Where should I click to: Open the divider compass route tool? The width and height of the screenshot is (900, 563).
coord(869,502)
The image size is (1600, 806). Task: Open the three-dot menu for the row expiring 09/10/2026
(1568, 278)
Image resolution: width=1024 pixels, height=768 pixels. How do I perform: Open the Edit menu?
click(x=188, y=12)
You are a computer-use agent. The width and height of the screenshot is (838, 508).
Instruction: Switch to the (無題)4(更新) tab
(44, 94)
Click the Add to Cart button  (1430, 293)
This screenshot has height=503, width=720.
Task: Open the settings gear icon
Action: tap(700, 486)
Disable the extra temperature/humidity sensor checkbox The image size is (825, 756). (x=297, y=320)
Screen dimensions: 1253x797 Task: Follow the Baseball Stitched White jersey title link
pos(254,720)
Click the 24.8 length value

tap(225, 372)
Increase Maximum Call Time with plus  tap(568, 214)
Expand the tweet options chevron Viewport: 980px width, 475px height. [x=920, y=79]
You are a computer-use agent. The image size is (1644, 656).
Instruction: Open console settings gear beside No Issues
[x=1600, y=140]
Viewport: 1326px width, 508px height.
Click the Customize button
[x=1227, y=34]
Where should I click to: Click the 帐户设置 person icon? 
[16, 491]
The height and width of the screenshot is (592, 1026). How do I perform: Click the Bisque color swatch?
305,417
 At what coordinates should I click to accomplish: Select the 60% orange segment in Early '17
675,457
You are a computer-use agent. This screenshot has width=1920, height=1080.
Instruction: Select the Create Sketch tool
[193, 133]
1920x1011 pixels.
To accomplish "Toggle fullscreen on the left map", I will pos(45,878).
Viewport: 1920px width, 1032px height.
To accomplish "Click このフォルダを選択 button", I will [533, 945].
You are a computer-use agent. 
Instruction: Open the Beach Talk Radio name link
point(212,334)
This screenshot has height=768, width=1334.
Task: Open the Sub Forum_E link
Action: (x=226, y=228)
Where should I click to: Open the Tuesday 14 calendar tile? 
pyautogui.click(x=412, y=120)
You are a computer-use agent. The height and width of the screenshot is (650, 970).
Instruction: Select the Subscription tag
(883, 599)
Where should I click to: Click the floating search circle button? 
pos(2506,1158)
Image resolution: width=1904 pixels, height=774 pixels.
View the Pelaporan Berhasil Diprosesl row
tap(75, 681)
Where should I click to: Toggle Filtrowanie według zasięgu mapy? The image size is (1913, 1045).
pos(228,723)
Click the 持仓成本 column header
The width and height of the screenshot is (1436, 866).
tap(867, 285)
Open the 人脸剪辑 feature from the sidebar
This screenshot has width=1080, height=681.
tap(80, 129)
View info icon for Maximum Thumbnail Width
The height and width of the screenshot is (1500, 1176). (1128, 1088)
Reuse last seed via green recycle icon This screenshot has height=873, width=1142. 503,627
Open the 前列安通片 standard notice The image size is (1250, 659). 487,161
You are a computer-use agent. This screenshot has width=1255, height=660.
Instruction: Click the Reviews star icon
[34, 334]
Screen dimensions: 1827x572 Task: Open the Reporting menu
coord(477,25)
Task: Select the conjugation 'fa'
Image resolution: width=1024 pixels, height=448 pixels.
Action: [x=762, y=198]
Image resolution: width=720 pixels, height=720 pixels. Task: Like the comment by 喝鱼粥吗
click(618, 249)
----
TASK INSTRUCTIONS: Return the items from the line with "Open the 前列安通片" up to and including the line with "coord(477,25)", repeating each line exactly.

REPLY TO THE TASK:
Open the 前列安通片 standard notice The image size is (1250, 659). 487,161
You are a computer-use agent. This screenshot has width=1255, height=660.
Instruction: Click the Reviews star icon
[34, 334]
Screen dimensions: 1827x572 Task: Open the Reporting menu
coord(477,25)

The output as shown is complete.